— Do this —
Please go through all of these entries and replace every "GUI agent" with "UI agent", leaving everything else unchanged.
** start of Dataset **
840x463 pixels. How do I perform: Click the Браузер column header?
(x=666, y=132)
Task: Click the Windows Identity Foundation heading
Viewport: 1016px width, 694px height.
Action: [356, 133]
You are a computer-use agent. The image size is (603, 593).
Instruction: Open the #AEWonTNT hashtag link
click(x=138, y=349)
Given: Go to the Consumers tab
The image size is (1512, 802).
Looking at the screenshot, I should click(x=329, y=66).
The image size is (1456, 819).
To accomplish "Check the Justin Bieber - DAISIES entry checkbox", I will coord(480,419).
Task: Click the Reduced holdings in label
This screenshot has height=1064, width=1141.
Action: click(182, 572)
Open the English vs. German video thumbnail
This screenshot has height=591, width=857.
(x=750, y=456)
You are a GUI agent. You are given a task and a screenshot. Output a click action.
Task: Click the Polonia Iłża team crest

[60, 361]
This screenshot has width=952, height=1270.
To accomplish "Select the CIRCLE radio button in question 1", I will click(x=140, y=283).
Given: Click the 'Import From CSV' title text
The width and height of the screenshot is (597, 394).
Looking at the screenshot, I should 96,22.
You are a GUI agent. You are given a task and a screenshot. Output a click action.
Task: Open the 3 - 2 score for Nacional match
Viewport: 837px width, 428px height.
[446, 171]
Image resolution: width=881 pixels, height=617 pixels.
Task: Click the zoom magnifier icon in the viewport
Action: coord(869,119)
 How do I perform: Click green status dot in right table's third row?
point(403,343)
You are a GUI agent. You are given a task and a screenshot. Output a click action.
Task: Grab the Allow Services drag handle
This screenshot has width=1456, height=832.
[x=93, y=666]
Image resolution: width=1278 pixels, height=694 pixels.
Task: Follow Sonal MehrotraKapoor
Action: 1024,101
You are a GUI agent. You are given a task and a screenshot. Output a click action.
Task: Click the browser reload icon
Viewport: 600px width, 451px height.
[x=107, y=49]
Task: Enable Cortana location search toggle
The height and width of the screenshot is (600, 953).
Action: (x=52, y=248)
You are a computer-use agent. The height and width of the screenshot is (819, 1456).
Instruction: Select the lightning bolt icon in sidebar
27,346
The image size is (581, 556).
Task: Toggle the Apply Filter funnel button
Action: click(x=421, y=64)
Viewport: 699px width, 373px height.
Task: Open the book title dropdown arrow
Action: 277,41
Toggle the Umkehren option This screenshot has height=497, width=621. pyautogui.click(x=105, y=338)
** end of Dataset **
— Written answer —
840x463 pixels. How do I perform: Click the Браузер column header?
(x=666, y=132)
Task: Click the Windows Identity Foundation heading
Viewport: 1016px width, 694px height.
Action: [356, 133]
You are a computer-use agent. The image size is (603, 593).
Instruction: Open the #AEWonTNT hashtag link
click(x=138, y=349)
Given: Go to the Consumers tab
The image size is (1512, 802).
Looking at the screenshot, I should click(x=329, y=66).
The image size is (1456, 819).
To accomplish "Check the Justin Bieber - DAISIES entry checkbox", I will coord(480,419).
Task: Click the Reduced holdings in label
This screenshot has height=1064, width=1141.
Action: click(182, 572)
Open the English vs. German video thumbnail
This screenshot has height=591, width=857.
(x=750, y=456)
You are a UI agent. You are given a task and a screenshot. Output a click action.
Task: Click the Polonia Iłża team crest

[60, 361]
This screenshot has width=952, height=1270.
To accomplish "Select the CIRCLE radio button in question 1", I will click(x=140, y=283).
Given: Click the 'Import From CSV' title text
The width and height of the screenshot is (597, 394).
Looking at the screenshot, I should 96,22.
You are a UI agent. You are given a task and a screenshot. Output a click action.
Task: Open the 3 - 2 score for Nacional match
Viewport: 837px width, 428px height.
[446, 171]
Image resolution: width=881 pixels, height=617 pixels.
Task: Click the zoom magnifier icon in the viewport
Action: coord(869,119)
 How do I perform: Click green status dot in right table's third row?
point(403,343)
You are a UI agent. You are given a task and a screenshot. Output a click action.
Task: Grab the Allow Services drag handle
This screenshot has width=1456, height=832.
[x=93, y=666]
Image resolution: width=1278 pixels, height=694 pixels.
Task: Follow Sonal MehrotraKapoor
Action: 1024,101
You are a UI agent. You are given a task and a screenshot. Output a click action.
Task: Click the browser reload icon
Viewport: 600px width, 451px height.
[x=107, y=49]
Task: Enable Cortana location search toggle
The height and width of the screenshot is (600, 953).
Action: (x=52, y=248)
You are a computer-use agent. The height and width of the screenshot is (819, 1456).
Instruction: Select the lightning bolt icon in sidebar
27,346
The image size is (581, 556).
Task: Toggle the Apply Filter funnel button
Action: click(x=421, y=64)
Viewport: 699px width, 373px height.
Task: Open the book title dropdown arrow
Action: 277,41
Toggle the Umkehren option This screenshot has height=497, width=621. pyautogui.click(x=105, y=338)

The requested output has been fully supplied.